By:   John Browne Friday, November 15, 2013

Last month, Americans were transfixed by the amateur theatrics undertaken by the Washington political establishment in connection with the debt ceiling crisis. The bad faith, poor tactics and wholesale avoidance of reality were offered by all players in very large doses. When the Republican leadership finally capitulated (thereby bringing down the curtain on the tawdry production), it soon became apparent that sound and fury had signified nothing except another exercise in can kicking. Public approval of Congress sank to the lowest level on record, and has only dissipated due to the unmitigated disaster of the Obamacare launch. But as bad as domestic approval has become, the behavior of the U.S. government has played far worse internationally.

A year before, European politicians faced what looked like the same situation of national default.But after fraught negotiations, they at least achieved the illusion of a political compromise. The narrative that emerged is that Europe was better able and more willing to compromise. Although this shallow conclusion overlooks key fundamental differences between the political structure of theU.S and the European Union (EU), it nevertheless has created the perception of lost American leadership. Since America owes its continued economic strength to its perceived political might, such changes could be dangerous in the extreme.  However, the reality is that the European political machine is just as dysfunctional and completely insulated from the interests of its citizens.

In order to force political union and the creation of a European super state, often against democratic wishes, several EU nations created the Eurozone and issued their own single currency. However, unlike the United States, the EU is not yet a unified federal state, with a single treasury. Furthermore, many important EU nations, such as the UK, are not members of the Eurozone. Therefore, while the European Central Bank (ECB) may exert moral suasion, it has no executive power over non-Eurozone members of the somewhat politically disparate EU.

In the United States, Fannie Mae and Freddie Mac were rumored by Wall Street to have an implicit federal government guarantee. As such, they were enabled to over borrow at extremely low rates. A similar dynamic existed with smaller, so-called ‘peripheral’ nations within the Eurozone, including Greece, Portugal and Spain. These overly indebted, economically questionable nations were able to over borrow at low rates under the implicit guarantee of far stronger members of the Eurozone, such as Germany and the Netherlands.

When the over borrowing of the Eurozone periphery nations reached levels that caused concern within the bond markets, the gap in bond yields between the southern and northern tier of the Eurozone threatened extreme instability. To narrow the gap, Eurozone banks were ‘persuaded’ politically by Brussels to load up on the bonds of failing southern banks and national governments. In return the ECB treated these suspect holdings as prime deposits.

This mirage worked well until the recession of 2007/8. Bad loans then placed banks under strain that threatened survival. It exposed the inherent lack of explicit EU national support for Eurozone banks and even nations. It even threatened the existence of the euro, by then the world’s second currency.

The ECB can and does create trillions of dollars of fiat euros.
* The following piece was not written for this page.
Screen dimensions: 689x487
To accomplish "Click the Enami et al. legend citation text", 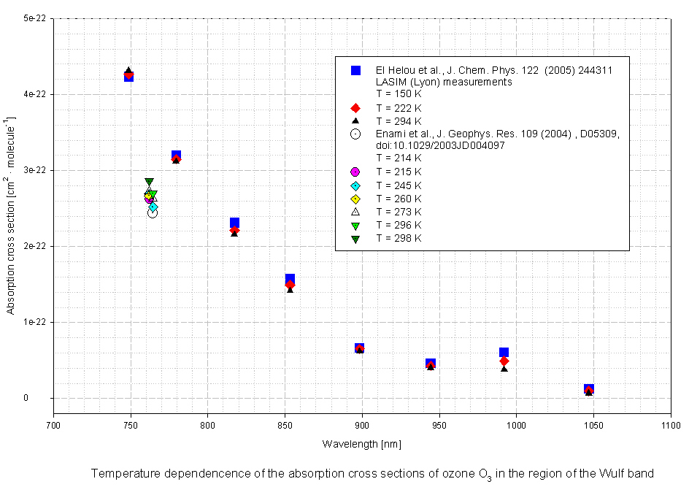I will coord(497,134).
Also, it borrows hundreds of billions of dollars from the Fed by means of currency swaps. But unlike the U.S. dollar, the euro is not the international reserve currency. In addition, unlike the U.S. with its single Treasury, the EU has separate national treasuries. Therefore, international lenders have shown a far higher willingness to loan to the U.S. (There likely will be a limit for the U.S. Treasury as well, but that threshold has yet to be identified.)

But it is important to realize that it was the real and present danger of a bond collapse that finally spurred coordinated political actions in Europe, not any forward-thinking preemptive policy moves. Such a crisis has not hit the United States. Should it, the U.S. will be forced into action as well. The big difference of course is that the solvent Germans have been able to bail out the insolvent Greeks and Spaniards.Who will be there for the United States? It is unlikely that Canada has the resources.

The current U.S. political practices of irresponsible spending, a massive creation of fiat money and the covert debasement of the dollar may never succeed in eventually spurring real political action and meaningful policy changes. Instead the bond market will call the tune. When bond investors finally head for the exits, hard choices will have to be made that will likely include deep and politically agonizing spending curbs, similar and possibly worse than those exerted now in Europe.

John Browne is a Senior Economic Consultant to Euro Pacific Capital. Opinions expressed are those of the writer, and may or may not reflect those held by Euro Pacific Capital, or its CEO, Peter Schiff.